Я закрываю глаза и вздыхаю.
Странно… умом я ведь все прекрасно понимаю, однако сердцем принять не могу.
* * *
В воскресенье, ближе к полудню мы с Фабио договариваемся о встрече, и я оказываюсь на Пятой авеню, напротив «Сакса» – легендарного десятиэтажного торгового центра. Здесь действительно много туристов, хотя я бы охотнее сходила в музей Гуггенхайма, нежели таращилась на стеклянные витрины. В голове не укладывается, как можно спустить пятьсот долларов на шарф! Это же порнография какая-то!
– Еле вырвался из салона! – Забыв про шарф, я оглядываюсь на мелодичный голос подоспевшего стилиста. – Привет, куколка!
– Привет. – Он чмокает меня в щечку и вручает мне стакан из «Старбакса».
– Надеюсь, ты любишь капуччино.
Ненавижу, но ему не обязательно знать.
– Спасибо, – бормочу я с напускной благодарностью. Цокнув языком, он берет меня под руку и ворчит:
– Как можно не любить капуччино…
Черт, как он догадался? Мы проходим в «Сакс». Несмотря на раннее время, здесь полно народу.
– Итак, что мы ищем? – спрашивает Монте, выхватив у меня стакан.
– Второй костюм, только раза в три дешевле, ну и как пойдет.
– Хм, ты даешь простор для моей безграничной фантазии, – мечтательно произносит Фабио.
Что?
– Ничего вызывающего и экстравагантного, – поясняю я, уловив ход его мыслей.
Он закатывает глаза.
– Терпеть не могу запреты!
Я смеюсь и следую за ним в лифт. Вопреки своим принципам и предвзятому отношению к шмоткам я сама вызвалась на шопинг, ссылаясь на внезапную потребность в обновках. Почему? Во-первых, дресс-код. У меня больше нет слуг, которые ежедневно забирали мой единственный костюм в чистку. Во-вторых, осточертело одеваться как подросток. А в-третьих… я не могу признаться себе том, что «в-третьих».
Через час фантазия Монте оказывается на пике. Не сумев нарядить меня в юбку, он берется за платья.
– Я не ношу платьев!
– Почему? – Не вникая в причину моего отказа, удивляется он. – Ты толстая?

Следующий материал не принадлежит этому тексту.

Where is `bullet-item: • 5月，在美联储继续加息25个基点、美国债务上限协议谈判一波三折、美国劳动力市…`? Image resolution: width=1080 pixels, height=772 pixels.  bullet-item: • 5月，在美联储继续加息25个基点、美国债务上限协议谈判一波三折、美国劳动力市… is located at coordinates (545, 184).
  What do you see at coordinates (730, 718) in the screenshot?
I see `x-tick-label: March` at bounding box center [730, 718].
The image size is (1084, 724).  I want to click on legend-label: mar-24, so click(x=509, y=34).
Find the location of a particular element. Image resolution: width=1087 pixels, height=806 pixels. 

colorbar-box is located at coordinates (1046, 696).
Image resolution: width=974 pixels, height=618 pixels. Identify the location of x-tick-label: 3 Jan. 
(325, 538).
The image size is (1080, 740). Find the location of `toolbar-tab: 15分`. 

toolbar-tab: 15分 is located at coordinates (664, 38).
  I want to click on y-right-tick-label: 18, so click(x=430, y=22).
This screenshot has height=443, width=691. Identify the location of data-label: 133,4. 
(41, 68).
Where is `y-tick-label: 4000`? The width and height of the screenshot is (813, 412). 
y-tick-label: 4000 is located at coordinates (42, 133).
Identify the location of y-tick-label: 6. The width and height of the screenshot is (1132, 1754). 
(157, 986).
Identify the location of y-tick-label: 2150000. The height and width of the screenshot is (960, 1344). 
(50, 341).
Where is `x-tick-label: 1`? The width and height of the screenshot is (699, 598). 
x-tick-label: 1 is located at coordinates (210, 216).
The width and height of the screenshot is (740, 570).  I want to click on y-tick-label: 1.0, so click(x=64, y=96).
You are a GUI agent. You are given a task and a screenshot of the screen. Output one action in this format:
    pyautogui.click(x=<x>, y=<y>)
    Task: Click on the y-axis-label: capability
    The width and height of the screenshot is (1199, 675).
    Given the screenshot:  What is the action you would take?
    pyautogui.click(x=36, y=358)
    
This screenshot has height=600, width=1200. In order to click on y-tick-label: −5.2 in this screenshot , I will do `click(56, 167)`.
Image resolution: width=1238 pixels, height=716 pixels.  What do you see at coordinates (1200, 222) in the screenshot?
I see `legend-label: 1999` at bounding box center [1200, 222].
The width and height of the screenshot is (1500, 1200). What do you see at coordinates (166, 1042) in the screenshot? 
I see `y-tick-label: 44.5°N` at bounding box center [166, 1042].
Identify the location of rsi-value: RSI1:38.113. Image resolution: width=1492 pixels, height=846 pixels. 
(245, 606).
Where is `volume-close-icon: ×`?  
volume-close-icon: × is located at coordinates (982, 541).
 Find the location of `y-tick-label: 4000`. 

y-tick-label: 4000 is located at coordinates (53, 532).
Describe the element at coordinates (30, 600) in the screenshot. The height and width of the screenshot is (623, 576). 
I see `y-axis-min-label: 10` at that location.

Кривоногая?
О боже!
Опасливо оглядываюсь по сторонам, вычисляя наличие толстых и кривоногих в радиусе трех метров. Не хватало еще, чтоб его избили за длинный язык.
– Они мне не идут, и все!
– Ой-й-й, я тебя умоляю! – Монте скептически фыркает.
– Я согласилась на скинни[11], но никаких платьев и юбок!
– У тебя серьезные проблемы, дорогая. Вот здесь, – резюмирует он, ткнув пальцем мне в лоб. Я насупливаюсь.
Шопинг превращается в пытку, а его критика жутко утомляет.
Впрочем, Фабио тоже порядком устал от такой брюзгливой клиентки. Он смеряет меня сердитым взглядом, под которым я становлюсь меньше и благополучно умолкаю.
– Ладно, кто он?
Я округляю глаза.
– Он, для кого ты все это затеяла, – повторяет стилист.
– Что? О чем ты? – раскрасневшись, как рак, пытаюсь скосить под дурочку.
– Я тебя спрашиваю, – настаивает он.
Прыскаю от смеха и, опустив голову, прячусь за свисающими на лицо волосами. Мой коронный прием, всякий раз, когда я в заднице.